Collection entries:
[Start of section]

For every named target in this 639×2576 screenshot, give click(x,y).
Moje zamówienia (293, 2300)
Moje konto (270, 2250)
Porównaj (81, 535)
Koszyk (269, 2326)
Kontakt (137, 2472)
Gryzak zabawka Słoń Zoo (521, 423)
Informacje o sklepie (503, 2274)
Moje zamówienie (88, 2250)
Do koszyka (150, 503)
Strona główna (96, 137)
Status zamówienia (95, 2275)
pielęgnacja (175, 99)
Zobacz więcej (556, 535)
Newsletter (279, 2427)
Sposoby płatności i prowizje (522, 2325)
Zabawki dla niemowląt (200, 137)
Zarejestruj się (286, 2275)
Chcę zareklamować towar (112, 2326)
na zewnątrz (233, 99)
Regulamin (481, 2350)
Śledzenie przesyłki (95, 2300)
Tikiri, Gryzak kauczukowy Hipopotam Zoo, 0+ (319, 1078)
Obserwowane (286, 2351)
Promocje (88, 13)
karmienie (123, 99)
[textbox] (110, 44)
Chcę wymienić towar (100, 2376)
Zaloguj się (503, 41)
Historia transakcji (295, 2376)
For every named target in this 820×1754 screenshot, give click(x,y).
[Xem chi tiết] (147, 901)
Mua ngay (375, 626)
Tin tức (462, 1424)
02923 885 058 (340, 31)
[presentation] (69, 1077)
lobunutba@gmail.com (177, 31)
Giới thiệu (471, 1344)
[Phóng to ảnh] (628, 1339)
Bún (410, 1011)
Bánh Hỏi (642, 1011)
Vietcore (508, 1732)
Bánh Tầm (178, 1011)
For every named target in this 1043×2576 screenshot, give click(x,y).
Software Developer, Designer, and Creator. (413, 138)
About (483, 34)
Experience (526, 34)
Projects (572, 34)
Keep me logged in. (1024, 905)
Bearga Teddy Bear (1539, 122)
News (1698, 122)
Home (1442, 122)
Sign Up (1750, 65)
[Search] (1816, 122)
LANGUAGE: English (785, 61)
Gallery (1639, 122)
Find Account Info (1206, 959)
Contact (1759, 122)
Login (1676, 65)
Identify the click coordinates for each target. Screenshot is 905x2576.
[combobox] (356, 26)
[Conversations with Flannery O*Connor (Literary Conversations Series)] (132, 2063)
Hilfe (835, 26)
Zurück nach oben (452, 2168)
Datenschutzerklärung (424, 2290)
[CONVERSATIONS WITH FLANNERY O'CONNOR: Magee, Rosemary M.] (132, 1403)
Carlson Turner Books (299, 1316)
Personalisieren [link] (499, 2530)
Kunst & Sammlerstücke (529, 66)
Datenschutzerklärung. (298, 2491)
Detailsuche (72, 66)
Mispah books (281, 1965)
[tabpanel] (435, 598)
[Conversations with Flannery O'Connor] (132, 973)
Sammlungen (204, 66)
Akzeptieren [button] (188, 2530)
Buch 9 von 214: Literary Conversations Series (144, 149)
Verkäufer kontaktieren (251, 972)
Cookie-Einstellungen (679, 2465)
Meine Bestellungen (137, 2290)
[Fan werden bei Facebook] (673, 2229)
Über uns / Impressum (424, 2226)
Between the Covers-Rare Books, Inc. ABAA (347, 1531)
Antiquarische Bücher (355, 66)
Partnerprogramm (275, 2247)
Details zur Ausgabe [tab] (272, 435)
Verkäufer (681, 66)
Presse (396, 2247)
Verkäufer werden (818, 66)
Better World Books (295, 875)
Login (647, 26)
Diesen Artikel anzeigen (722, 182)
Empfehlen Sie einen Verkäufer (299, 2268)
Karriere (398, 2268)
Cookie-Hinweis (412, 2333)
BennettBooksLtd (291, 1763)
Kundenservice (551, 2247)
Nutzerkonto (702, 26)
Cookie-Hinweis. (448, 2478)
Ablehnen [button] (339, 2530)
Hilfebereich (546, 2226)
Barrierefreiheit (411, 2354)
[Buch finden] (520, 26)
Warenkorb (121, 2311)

[End of section]

* Problem details *
Copy out each line of the data in which the word "click" appears.

* Exercise response *
For every named target in this 639×2576 screenshot, give click(x,y).
For every named target in this 820×1754 screenshot, give click(x,y).
For every named target in this 1043×2576 screenshot, give click(x,y).
Identify the click coordinates for each target. Screenshot is 905x2576.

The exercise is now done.